BEGIN

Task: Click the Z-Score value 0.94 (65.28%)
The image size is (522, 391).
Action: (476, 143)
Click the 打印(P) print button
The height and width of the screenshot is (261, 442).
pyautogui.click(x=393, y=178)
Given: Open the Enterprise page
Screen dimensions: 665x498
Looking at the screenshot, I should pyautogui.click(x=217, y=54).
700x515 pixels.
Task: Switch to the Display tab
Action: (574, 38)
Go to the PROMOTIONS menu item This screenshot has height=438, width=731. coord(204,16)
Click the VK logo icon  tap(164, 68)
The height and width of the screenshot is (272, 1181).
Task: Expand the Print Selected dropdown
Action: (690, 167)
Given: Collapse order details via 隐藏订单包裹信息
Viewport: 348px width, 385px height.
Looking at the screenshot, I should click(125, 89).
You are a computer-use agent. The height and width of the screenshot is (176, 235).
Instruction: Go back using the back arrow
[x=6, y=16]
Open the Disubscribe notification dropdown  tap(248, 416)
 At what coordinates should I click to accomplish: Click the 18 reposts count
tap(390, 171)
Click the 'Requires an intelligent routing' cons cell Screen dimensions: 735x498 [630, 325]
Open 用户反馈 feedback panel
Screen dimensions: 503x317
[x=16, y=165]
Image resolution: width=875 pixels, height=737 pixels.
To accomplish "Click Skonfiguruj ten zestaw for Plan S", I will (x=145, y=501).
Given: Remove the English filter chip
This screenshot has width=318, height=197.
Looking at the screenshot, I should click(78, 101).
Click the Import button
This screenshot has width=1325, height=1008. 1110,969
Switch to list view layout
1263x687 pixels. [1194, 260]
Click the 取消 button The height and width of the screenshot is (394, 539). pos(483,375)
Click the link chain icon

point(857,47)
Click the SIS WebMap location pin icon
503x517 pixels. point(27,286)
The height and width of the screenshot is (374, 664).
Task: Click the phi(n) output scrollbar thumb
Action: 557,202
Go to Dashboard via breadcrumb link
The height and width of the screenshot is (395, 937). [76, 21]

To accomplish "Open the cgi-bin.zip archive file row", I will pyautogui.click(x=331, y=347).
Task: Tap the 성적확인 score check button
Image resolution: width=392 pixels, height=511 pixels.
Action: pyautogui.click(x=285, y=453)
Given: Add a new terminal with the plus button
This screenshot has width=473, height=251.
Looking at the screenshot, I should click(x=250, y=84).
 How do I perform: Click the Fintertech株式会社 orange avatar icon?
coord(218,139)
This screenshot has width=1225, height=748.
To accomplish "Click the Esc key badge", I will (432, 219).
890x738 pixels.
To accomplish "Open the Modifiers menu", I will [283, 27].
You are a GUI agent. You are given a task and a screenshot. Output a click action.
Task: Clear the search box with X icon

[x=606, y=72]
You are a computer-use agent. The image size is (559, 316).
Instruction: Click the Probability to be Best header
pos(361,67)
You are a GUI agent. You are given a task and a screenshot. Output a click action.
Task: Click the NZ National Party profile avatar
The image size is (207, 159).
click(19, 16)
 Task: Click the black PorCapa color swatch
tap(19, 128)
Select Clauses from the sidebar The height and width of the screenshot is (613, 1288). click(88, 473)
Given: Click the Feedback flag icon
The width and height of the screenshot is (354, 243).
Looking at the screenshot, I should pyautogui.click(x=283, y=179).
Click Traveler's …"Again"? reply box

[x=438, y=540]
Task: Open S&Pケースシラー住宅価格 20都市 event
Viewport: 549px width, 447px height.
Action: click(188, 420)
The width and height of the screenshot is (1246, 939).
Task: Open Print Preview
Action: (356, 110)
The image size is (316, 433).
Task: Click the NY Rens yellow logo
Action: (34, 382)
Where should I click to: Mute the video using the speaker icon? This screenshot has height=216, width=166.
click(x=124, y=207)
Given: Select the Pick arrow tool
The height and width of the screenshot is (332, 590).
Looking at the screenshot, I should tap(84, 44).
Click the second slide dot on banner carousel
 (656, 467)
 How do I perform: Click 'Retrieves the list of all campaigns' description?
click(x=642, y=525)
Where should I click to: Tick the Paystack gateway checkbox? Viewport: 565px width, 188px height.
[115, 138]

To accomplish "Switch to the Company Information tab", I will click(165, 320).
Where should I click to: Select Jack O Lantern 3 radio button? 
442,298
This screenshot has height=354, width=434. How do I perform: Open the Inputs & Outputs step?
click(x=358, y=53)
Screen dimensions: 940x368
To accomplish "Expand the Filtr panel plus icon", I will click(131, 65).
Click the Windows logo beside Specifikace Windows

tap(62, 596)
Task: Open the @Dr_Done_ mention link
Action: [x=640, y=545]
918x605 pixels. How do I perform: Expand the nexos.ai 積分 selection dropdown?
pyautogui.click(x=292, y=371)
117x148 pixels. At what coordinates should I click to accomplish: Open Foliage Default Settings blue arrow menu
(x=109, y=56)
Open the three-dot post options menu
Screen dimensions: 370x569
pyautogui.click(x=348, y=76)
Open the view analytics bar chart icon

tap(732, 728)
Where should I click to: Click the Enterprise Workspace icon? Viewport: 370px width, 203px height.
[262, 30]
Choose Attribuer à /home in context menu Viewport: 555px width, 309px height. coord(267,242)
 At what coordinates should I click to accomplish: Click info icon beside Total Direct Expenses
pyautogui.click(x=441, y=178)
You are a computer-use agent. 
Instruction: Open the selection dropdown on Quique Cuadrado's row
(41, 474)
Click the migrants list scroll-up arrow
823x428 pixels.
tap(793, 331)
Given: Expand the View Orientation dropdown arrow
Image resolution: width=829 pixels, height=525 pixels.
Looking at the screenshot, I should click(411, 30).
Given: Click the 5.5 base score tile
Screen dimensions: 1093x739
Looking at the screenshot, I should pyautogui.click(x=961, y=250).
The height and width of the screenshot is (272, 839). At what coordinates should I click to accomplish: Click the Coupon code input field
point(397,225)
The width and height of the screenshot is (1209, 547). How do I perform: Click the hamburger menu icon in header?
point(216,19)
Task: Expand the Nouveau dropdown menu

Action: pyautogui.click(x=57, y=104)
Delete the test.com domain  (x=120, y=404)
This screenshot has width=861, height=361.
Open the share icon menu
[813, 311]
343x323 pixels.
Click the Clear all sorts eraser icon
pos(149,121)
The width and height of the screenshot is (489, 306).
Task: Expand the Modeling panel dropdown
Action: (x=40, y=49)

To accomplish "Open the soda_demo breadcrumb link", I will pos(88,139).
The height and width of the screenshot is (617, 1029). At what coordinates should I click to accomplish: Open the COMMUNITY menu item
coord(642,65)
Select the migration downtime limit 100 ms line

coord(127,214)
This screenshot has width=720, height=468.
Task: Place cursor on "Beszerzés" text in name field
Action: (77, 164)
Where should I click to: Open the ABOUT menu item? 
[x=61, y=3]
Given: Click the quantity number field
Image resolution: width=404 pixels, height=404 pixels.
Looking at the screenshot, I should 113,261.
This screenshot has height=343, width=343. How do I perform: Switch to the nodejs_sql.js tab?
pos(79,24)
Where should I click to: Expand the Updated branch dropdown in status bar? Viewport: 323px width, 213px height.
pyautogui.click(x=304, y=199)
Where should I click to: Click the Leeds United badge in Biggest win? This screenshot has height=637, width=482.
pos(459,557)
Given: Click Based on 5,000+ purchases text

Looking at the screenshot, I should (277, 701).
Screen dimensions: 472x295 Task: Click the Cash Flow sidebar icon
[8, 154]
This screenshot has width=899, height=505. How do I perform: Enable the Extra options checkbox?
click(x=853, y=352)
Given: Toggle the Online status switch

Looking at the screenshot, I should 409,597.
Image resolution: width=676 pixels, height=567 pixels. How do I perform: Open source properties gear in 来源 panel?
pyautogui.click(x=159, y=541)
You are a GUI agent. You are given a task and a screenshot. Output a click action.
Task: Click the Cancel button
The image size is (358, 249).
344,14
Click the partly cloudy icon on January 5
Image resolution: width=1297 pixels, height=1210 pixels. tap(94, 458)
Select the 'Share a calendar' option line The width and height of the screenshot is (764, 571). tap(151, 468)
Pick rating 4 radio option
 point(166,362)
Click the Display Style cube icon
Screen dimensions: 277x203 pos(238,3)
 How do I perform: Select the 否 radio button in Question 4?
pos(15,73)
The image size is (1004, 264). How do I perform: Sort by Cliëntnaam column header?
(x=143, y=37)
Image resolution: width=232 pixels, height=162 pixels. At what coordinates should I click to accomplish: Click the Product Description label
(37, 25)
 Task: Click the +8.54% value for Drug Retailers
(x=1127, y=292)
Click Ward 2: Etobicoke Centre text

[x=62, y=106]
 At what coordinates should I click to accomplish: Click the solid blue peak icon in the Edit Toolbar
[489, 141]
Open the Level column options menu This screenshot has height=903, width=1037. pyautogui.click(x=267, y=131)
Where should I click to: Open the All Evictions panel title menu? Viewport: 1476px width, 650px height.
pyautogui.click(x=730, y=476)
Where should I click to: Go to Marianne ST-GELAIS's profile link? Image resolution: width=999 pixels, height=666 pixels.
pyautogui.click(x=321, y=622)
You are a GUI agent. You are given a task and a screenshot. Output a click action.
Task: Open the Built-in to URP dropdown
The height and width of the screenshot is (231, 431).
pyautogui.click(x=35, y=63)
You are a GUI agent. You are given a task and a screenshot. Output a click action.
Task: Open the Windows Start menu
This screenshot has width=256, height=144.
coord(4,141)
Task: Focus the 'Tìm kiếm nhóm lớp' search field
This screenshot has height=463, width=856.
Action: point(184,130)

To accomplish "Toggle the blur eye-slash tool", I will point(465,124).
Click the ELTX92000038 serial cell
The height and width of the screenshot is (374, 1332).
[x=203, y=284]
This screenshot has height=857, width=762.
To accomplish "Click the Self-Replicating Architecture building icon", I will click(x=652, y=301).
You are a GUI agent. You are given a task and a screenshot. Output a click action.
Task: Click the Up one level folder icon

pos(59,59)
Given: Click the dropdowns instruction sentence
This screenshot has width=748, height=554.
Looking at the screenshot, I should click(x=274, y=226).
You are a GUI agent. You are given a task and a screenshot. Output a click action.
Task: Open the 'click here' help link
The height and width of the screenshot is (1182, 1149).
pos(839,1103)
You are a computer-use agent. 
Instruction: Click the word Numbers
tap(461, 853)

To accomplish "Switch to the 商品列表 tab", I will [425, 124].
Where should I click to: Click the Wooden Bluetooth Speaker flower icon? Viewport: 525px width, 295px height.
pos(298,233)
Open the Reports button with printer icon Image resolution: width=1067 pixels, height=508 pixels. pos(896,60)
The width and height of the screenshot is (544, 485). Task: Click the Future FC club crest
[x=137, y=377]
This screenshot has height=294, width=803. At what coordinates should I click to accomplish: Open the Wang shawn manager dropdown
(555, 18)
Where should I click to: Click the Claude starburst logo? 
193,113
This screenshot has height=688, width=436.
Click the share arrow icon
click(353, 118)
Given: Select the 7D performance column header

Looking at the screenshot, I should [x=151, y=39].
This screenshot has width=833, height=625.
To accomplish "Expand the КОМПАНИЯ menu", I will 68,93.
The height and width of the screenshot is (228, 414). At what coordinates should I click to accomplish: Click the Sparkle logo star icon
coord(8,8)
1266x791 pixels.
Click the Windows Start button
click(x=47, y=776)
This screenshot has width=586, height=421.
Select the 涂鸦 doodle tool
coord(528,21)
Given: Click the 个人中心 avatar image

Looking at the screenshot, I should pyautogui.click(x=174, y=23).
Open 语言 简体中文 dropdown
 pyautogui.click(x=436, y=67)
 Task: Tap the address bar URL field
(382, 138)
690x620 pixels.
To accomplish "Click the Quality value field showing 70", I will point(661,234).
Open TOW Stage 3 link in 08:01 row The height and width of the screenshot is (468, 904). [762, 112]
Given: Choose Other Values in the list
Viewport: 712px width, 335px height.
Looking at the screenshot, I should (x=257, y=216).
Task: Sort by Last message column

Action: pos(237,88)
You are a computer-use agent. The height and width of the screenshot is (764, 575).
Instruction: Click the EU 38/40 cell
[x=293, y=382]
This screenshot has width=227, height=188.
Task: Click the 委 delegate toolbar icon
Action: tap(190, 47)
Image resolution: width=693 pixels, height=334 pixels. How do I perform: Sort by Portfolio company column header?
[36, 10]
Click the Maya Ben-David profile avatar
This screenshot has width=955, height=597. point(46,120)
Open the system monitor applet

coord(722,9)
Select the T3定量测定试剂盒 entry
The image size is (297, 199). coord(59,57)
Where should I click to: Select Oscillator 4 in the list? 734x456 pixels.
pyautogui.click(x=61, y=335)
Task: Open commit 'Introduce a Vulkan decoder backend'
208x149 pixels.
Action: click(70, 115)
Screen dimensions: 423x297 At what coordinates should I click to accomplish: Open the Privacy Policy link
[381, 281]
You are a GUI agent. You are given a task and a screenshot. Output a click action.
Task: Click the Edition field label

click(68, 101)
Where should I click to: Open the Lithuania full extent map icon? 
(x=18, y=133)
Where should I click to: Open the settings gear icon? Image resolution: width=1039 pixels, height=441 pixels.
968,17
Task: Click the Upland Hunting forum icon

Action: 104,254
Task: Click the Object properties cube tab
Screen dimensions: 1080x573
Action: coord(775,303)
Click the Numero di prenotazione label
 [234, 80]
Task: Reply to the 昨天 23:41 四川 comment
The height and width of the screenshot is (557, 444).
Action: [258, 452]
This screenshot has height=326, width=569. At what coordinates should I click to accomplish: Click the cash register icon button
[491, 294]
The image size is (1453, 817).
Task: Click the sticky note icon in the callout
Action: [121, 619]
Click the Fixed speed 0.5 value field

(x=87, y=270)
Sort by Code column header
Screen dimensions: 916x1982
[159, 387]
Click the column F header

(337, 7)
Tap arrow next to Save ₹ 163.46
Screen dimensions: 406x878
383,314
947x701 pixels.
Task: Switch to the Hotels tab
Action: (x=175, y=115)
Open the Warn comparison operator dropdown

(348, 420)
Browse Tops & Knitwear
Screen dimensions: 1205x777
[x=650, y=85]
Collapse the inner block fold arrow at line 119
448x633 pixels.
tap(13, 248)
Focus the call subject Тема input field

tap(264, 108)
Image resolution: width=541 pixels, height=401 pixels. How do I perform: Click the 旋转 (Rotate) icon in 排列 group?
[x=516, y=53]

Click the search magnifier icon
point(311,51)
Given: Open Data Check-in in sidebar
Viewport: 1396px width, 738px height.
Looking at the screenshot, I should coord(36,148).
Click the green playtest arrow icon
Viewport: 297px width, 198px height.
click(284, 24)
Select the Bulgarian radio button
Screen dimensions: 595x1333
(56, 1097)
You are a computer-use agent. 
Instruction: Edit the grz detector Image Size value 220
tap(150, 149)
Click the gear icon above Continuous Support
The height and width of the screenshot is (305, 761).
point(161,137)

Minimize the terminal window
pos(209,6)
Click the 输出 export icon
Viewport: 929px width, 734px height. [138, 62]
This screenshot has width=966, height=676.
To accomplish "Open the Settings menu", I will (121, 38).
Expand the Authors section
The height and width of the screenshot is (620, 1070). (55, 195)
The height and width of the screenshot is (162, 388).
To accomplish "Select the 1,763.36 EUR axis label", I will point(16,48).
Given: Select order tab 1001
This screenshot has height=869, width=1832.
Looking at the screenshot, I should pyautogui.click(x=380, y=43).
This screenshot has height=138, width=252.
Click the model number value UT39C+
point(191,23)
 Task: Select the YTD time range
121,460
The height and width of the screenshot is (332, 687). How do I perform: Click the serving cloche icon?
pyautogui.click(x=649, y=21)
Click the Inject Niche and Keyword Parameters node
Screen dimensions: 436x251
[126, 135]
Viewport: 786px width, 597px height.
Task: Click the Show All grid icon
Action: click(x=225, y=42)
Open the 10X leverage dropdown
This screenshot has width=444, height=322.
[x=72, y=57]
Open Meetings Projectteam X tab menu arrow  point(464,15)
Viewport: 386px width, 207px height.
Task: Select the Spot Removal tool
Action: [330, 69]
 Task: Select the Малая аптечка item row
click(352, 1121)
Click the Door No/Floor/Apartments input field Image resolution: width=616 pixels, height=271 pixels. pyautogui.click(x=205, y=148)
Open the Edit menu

END

> **The problem**
Your answer must consist only of the lines from the start of the records above through the line with "Given: Open the Enterprise page", each retyped exactly.

> **Answer box**
Task: Click the Z-Score value 0.94 (65.28%)
The image size is (522, 391).
Action: (476, 143)
Click the 打印(P) print button
The height and width of the screenshot is (261, 442).
pyautogui.click(x=393, y=178)
Given: Open the Enterprise page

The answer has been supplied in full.